◆ **Task goal**
Give every line of the records, from the first one down through the line containing "The image size is (2160, 1146).", as a JSON list of strings with one string per line and blank lines left out.

• • •

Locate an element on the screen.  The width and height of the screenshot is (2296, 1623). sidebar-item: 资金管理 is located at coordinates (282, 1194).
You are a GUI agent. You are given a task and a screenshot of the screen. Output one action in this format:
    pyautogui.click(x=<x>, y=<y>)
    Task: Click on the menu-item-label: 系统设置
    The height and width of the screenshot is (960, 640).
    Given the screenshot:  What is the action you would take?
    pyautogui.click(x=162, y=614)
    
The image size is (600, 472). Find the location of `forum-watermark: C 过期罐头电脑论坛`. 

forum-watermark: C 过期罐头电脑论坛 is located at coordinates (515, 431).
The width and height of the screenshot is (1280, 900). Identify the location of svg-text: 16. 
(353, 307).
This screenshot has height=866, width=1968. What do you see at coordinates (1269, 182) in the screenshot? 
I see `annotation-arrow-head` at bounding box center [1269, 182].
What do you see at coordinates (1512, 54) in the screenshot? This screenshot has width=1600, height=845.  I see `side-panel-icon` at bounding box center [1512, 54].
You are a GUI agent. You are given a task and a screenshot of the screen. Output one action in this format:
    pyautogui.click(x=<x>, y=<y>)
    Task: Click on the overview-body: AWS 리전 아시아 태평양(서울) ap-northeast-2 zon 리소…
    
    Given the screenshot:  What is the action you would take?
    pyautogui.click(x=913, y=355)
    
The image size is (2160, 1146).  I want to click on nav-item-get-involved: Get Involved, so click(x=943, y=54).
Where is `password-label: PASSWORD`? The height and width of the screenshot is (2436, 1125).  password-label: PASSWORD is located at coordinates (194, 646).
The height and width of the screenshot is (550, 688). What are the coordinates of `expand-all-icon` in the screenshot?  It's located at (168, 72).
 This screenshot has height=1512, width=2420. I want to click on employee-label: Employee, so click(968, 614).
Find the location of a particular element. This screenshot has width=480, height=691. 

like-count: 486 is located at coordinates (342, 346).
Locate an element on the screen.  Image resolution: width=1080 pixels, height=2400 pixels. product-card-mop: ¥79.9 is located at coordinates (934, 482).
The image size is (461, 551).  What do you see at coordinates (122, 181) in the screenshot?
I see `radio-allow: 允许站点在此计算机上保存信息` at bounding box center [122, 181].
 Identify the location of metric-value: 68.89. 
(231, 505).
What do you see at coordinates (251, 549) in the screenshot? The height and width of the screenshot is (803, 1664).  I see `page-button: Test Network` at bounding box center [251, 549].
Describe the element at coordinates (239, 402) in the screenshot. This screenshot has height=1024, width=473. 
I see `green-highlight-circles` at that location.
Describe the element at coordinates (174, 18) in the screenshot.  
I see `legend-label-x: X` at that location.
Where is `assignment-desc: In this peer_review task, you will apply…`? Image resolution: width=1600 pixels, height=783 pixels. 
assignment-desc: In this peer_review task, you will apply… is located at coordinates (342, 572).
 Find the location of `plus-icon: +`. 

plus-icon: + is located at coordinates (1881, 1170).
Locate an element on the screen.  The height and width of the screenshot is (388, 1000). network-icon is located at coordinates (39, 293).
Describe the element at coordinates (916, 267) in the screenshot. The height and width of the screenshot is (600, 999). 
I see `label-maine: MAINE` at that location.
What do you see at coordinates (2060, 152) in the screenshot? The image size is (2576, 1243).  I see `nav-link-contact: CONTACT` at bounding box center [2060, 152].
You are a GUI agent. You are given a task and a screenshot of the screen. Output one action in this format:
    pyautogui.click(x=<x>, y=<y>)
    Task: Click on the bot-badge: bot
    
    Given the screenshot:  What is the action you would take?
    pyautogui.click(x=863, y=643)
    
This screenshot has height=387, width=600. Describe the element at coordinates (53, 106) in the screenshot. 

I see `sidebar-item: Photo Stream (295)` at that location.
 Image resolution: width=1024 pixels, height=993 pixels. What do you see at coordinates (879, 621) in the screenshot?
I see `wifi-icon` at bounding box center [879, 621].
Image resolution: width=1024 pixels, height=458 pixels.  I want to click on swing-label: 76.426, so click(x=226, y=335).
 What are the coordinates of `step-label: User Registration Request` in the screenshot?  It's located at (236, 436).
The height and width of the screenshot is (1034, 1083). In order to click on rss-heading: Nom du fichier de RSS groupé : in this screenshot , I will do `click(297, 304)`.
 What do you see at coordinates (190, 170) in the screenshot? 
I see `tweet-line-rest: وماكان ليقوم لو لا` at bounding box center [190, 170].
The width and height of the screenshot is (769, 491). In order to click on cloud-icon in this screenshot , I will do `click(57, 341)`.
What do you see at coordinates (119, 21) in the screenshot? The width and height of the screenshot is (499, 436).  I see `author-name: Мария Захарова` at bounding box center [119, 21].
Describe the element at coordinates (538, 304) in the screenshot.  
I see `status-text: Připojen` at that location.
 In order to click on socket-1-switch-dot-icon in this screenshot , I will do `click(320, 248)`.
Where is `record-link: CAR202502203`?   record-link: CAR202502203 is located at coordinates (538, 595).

• • •

◆ **Result for this task**
[
  "Locate an element on the screen.  The width and height of the screenshot is (2296, 1623). sidebar-item: 资金管理 is located at coordinates (282, 1194).",
  "You are a GUI agent. You are given a task and a screenshot of the screen. Output one action in this format:",
  "    pyautogui.click(x=<x>, y=<y>)",
  "    Task: Click on the menu-item-label: 系统设置",
  "    The height and width of the screenshot is (960, 640).",
  "    Given the screenshot:  What is the action you would take?",
  "    pyautogui.click(x=162, y=614)",
  "The image size is (600, 472). Find the location of `forum-watermark: C 过期罐头电脑论坛`. ",
  "forum-watermark: C 过期罐头电脑论坛 is located at coordinates (515, 431).",
  "The width and height of the screenshot is (1280, 900). Identify the location of svg-text: 16. ",
  "(353, 307).",
  "This screenshot has height=866, width=1968. What do you see at coordinates (1269, 182) in the screenshot? ",
  "I see `annotation-arrow-head` at bounding box center [1269, 182].",
  "What do you see at coordinates (1512, 54) in the screenshot? This screenshot has width=1600, height=845.  I see `side-panel-icon` at bounding box center [1512, 54].",
  "You are a GUI agent. You are given a task and a screenshot of the screen. Output one action in this format:",
  "    pyautogui.click(x=<x>, y=<y>)",
  "    Task: Click on the overview-body: AWS 리전 아시아 태평양(서울) ap-northeast-2 zon 리소…",
  "    Given the screenshot:  What is the action you would take?",
  "    pyautogui.click(x=913, y=355)",
  "The image size is (2160, 1146).  I want to click on nav-item-get-involved: Get Involved, so click(x=943, y=54)."
]